WHAT TO DO
Exactly as they appear, retype the lines from the one containing "Task: Click Поделиться" through the final line of the data below. Leave pictures out.
#####
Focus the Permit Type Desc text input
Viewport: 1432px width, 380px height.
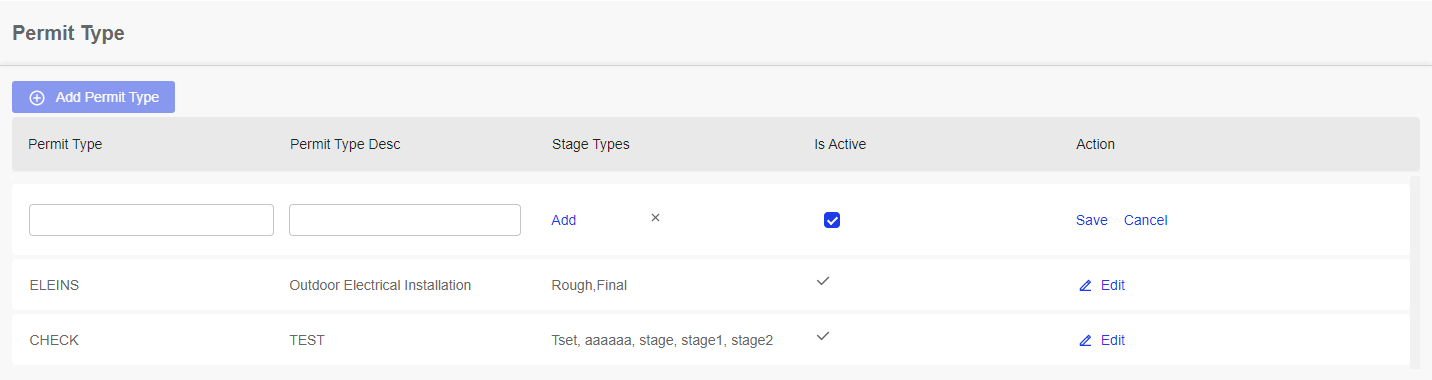(405, 220)
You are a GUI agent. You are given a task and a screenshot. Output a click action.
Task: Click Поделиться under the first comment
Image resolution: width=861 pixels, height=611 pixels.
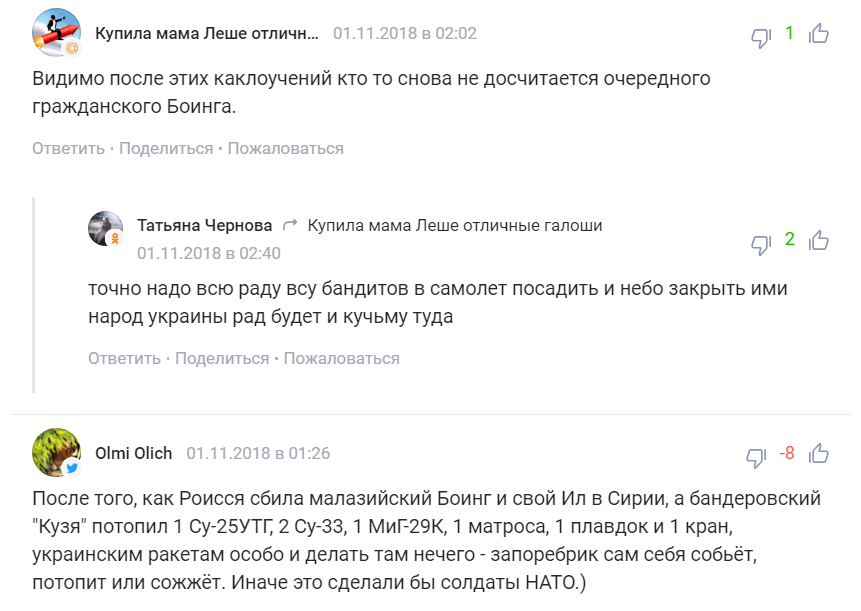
#####
OUTPUT BELOW
Task: Click Поделиться under the first comment
Image resolution: width=861 pixels, height=611 pixels.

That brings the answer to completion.